# Pig Snouts



## luvMyBRT (Mar 8, 2010)

Today the dogs got to try Merrick pig snouts and let me tell you, they loved them! It took both dogs a long time to get through them, and Duncan still has half a snout left! Oink, oink! 

Are these something I can give often or are they something that should just be given every once in a while? Not at all?

What are you opinions?


----------



## ann g (May 6, 2010)

I was wondering the same thing. I have been seeing them at the store and wondered if they are any good/safe? What is the texture like?


----------



## luvMyBRT (Mar 8, 2010)

The texture is weird...kinda hard to describe. It's not gummy like rawhide gets. It breaks down really easy. It's kinda spongy and flaky...LOL.


----------



## ann g (May 6, 2010)

So they aren't as hard as rawhide(don't give my dog rawhide). They don't break off into sharp pieces?


----------



## luvMyBRT (Mar 8, 2010)

No, not as hard as rawhide. At least the Merrick ones I gave my dogs weren't. As they chewed they got softer and kinda peel and flake...they get kinda sponge like. No sharp edges or pieces.


----------



## ann g (May 6, 2010)

Thanks for the info, might have to pick some up.


----------



## chowder (Sep 7, 2008)

I haven't bought them because they kind of gross me out with the way they look.....too much like Wilber on Charlotte's Web! Although Rocky gets these giant mutant pig ears from a local farm so I don't know why the snouts bother me so much. The pig ears we get locally actually crunch into little pieces like flakey potato chips so I don't worry about him digested them. 

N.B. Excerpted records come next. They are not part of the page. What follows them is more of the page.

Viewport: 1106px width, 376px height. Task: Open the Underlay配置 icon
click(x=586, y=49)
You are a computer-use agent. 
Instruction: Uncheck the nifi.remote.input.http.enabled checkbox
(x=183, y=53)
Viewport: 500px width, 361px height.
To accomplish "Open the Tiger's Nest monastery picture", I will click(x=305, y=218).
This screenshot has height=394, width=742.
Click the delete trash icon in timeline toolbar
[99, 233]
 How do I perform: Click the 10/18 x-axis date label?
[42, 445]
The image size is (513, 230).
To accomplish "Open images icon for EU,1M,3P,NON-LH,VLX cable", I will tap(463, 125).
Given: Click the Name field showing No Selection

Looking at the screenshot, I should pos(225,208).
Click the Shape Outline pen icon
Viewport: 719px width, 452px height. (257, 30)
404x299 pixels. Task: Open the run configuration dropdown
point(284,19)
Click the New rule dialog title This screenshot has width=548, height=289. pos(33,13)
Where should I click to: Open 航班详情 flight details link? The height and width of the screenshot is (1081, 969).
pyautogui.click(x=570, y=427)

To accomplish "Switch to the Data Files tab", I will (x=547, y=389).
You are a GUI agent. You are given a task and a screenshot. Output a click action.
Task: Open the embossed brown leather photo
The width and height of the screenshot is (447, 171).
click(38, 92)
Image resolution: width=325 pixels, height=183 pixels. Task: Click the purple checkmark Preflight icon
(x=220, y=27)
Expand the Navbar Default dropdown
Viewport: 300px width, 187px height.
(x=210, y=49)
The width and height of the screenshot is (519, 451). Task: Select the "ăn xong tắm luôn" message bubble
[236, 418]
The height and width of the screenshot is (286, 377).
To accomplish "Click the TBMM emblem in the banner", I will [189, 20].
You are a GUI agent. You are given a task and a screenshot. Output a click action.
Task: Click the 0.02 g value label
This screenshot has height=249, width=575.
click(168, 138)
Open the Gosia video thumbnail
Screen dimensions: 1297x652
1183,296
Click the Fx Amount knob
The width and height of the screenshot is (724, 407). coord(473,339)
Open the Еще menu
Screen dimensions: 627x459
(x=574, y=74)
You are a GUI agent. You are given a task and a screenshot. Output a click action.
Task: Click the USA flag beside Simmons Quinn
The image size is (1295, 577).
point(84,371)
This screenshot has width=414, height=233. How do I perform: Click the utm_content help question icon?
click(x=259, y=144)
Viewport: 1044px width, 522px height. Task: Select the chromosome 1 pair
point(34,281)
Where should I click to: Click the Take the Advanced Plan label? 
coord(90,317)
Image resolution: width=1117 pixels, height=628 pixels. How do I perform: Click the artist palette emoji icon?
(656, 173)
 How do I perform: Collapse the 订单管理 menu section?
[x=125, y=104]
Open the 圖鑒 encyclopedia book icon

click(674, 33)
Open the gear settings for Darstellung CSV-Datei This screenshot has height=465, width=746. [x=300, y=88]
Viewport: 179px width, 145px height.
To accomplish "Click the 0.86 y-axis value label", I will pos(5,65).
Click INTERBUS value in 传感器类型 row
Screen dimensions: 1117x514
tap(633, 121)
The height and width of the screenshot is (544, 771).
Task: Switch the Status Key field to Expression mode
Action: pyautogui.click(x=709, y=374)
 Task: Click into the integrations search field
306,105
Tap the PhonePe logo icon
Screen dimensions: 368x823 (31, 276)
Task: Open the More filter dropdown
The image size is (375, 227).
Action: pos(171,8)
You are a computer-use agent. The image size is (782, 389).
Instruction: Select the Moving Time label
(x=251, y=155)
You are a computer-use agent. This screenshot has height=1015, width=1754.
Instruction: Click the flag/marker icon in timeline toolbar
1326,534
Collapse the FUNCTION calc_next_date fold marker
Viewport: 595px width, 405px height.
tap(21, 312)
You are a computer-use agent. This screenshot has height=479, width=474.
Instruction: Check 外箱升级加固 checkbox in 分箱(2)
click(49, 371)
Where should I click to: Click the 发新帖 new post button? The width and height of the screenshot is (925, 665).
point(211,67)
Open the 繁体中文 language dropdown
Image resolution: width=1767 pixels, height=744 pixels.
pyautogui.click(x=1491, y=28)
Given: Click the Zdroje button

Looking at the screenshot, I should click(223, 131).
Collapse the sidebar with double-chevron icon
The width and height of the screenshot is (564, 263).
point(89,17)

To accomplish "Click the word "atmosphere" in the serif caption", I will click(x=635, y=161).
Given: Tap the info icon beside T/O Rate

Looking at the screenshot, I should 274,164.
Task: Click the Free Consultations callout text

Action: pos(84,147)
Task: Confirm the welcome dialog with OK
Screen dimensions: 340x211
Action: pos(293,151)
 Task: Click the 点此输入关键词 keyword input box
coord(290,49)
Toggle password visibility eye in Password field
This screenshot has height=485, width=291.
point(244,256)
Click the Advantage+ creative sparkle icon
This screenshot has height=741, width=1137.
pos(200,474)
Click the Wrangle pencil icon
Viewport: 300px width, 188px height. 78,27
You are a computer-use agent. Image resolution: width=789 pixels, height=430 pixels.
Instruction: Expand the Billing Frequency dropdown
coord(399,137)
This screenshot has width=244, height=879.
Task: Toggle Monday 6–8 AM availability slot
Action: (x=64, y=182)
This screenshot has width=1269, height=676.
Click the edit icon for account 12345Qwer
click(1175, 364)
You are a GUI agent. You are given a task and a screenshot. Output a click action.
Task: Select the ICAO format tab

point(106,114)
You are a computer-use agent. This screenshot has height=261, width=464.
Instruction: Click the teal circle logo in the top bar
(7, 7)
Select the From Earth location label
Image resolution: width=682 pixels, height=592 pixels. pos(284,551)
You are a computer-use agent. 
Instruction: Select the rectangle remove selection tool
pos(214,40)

If they last awhile, I might give them a try.....he eats things so fast. He did like the beef tracheas from Best Bully's and they lasted awhile but they smelled really bad. So far the beef ribs were the biggest hit. He was shocked when I gave him one!


----------



## luvMyBRT (Mar 8, 2010)

Yup...just got my box from Best Bully Stick and it reeeeeeks!!!! I've smelled some stinky bully sticks, but wowzers! LOL. The braided bully sticks were by far the smelliest. I also got some beef trachea, those will be for outside chewing as they stink too! 

I also really liked the raw beef ribs (and so did the dogs). No smell and kept them busy for quite a while.

I actually did like the pig snouts. Kept the dogs busy for quite a while. No smell at all. They are individually wrapped by Merrick and clean. I will try them again soon....


----------